- Cala a boca!
- Porquê?
- Porque sim. Cala a boca!
- Oh vá lá, tu consegues melhor do que isso. Diz-me lá porque devo eu calar a boca. Não estou a gozar, diz-me mesmo! Não penses que excluo a hipótese de apresentares uma justificação convincente com a qual eu concorde. E se tal se verificar, penso que não seria de todo sensato eu não calar a boca. Diz lá então porque devo eu calar a boca.
- Porque tudo o que dizes está mal.
- E por “tudo o que dizes está mal” presumo que queiras dizer “tudo o que dizes é falso”. Estou correcto?
- Sim.
- Penso, meu caro, que um ouvinte ou leitor, caso isto venha a ser escrito, mais perspicaz já tenha aqui detectado algo de irregular. Mas vamos ignorar esta primeira contradição e concentrarmo-nos no assunto principal. Dizes, portanto, que tudo o que eu digo é falso?
- Sim, completamente.
- E por “tudo o que dizes” entende-se todas as declarações, afirmativas e negativas e todas as interrogações ou referes-te apenas às declarações, ou apenas às interrogações?
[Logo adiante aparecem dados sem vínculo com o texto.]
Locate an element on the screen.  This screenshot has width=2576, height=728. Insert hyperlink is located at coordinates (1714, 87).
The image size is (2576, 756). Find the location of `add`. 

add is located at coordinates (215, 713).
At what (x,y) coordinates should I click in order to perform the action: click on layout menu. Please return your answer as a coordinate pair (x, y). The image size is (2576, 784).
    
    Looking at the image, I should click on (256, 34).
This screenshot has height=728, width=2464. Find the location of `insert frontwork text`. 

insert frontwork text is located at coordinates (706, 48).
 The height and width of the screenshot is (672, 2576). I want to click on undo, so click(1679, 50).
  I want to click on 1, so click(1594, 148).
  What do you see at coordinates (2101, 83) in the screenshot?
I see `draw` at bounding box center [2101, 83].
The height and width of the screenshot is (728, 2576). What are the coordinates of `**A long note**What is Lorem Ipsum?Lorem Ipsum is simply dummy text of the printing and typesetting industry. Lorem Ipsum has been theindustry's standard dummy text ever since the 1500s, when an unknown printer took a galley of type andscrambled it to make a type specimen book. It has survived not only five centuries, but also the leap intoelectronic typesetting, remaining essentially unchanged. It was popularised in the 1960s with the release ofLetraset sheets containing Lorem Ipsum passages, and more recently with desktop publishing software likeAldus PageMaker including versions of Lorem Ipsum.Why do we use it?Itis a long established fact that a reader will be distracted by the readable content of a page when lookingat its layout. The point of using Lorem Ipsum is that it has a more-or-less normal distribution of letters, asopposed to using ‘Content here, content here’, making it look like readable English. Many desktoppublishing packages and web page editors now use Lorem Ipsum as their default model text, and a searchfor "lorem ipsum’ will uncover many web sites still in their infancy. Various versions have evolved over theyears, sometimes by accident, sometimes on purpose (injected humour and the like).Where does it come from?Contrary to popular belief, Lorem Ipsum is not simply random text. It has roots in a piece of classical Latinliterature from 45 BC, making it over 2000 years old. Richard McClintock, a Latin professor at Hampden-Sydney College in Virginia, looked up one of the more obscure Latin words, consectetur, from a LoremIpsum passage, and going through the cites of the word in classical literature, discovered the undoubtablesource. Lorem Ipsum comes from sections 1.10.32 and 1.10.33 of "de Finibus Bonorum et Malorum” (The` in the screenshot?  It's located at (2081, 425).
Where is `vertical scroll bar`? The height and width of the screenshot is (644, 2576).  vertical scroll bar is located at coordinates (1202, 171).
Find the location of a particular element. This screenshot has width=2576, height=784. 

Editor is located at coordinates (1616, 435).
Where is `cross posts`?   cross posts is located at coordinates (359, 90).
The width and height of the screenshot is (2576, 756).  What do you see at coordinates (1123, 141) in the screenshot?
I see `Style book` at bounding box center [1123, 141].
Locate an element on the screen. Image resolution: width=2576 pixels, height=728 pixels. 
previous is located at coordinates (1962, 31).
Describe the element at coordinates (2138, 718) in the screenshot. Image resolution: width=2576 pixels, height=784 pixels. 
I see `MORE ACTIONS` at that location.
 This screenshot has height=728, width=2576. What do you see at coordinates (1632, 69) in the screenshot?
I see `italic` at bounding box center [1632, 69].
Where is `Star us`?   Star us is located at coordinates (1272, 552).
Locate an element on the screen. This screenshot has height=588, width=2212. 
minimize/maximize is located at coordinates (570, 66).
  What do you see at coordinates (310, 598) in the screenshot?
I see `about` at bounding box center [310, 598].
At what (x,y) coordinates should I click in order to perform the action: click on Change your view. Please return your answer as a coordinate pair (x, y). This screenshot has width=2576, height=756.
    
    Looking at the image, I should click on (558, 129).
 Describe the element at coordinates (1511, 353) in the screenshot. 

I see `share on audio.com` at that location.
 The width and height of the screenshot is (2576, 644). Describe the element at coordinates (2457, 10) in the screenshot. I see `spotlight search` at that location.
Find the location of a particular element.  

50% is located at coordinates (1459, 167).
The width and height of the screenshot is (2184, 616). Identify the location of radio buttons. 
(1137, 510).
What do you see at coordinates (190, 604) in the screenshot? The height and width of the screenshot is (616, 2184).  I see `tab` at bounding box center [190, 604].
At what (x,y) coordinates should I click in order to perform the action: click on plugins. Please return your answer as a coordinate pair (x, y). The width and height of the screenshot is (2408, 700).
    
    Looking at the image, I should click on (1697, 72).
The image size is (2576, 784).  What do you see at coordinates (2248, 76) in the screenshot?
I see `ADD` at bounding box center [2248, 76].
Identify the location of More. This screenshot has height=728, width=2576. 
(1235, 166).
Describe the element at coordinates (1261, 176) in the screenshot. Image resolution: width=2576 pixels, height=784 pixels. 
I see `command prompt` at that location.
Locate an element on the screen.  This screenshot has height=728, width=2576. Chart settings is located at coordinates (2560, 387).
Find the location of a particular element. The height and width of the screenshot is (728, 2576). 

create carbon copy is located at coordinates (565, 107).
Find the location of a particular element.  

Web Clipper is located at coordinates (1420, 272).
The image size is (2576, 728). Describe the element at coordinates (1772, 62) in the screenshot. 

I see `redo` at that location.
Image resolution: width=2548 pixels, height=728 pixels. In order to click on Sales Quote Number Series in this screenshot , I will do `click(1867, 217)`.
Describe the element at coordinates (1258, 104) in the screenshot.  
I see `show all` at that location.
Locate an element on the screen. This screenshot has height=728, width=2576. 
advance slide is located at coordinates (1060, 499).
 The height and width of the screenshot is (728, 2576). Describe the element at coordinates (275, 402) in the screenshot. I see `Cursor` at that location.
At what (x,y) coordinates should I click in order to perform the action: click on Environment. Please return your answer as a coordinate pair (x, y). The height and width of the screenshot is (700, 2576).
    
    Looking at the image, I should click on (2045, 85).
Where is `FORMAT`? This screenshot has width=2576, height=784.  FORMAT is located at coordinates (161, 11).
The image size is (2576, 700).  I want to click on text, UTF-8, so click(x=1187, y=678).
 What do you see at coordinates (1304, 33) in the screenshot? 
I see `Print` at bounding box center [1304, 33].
- Refiro-me a tudo o que dizes.
- Afirmas, portanto, que todas as minhas afirmações são falsas.
- Sim.
- E afirmas, também, que todas as minhas interrogações são falsas.
- Correcto.
- Pergunto-te então o seguinte: A frase “Como te chamas?” é uma interrogação?
- Sim, é óbvio que é.
- Então, se todas as minhas interrogações são falsas, como anteriormente afirmaste, ao perguntar-te “Como te chamas?” estaria a dizer uma falsidade.
- Penso que… sim…
- Ponho-te então uma questão: Uma coisa dita é falsa quando nela foi dito algo que é falso. Concordas?
- Sim.
- E concordas também que algo falso é algo que é uma certeza falsa? Pois não pode ser falso aquilo que não é certo de o ser.
- Estás a dizer coisas óbvias.
- Então, voltando atrás, ao perguntar “Como te chamas?” estarei a dizer uma coisa falsa, isto é, uma certeza falsa.
- Sim.
- Coloco-te agora uma outra questão: Quando estás incerto acerca de algo e pretendes ficar certo acerca desse mesmo algo, o que fazes?
- Pergunto a quem saiba.
- E na tua pergunta mostras a tua incerteza?
- Pois claro.
- E concordas quando digo que uma pergunta é uma interrogação?
- Sim, claro! Começo a fartar-me de tantos rodeios.
- Tem calma, amigo! Então, se “Como te chamas?” é uma interrogação, terá forçosamente de ser também uma pergunta.
- Claro que tem de ser uma pergunta. Querias que fosse o quê?
- E uma certeza falsa não é uma certeza?
- Sim, embora falsa, é uma certeza.
- E nas perguntas não mostras incerteza?
- Mostro pois.
- Então primeiro afirmaste que “Como te chamas?” mostra uma certeza, falsa mas ainda assim uma certeza, e agora afirmas que “Como te chamas?” mostra uma incerteza. Ora, a meu ver, a mesma coisa não pode ser certa e incerta ao mesmo tempo. Que me dizes sobre isto?
- Realmente não sei que diga…
- Mas, como todas as coisas têm obrigatoriamente de ser ou certas ou incertas, temos de decidir se “Como te chamas?” e as interrogações de um modo geral são certezas ou incertezas. Em que ficamos nós então?
- Diz-me tu.
- Ora muito bem! Se usamos as interrogações para obter certezas é porque ainda não as temos no momento que fazemos a interrogação. Sendo nós obrigados a ter ou certezas ou incertezas, e não tendo certezas, penso que nas interrogações teremos forçosamente de ter apenas incertezas. Estás de acordo?
- Custou-me um pouco seguir o raciocínio mas julgo que sim, que estou de acordo.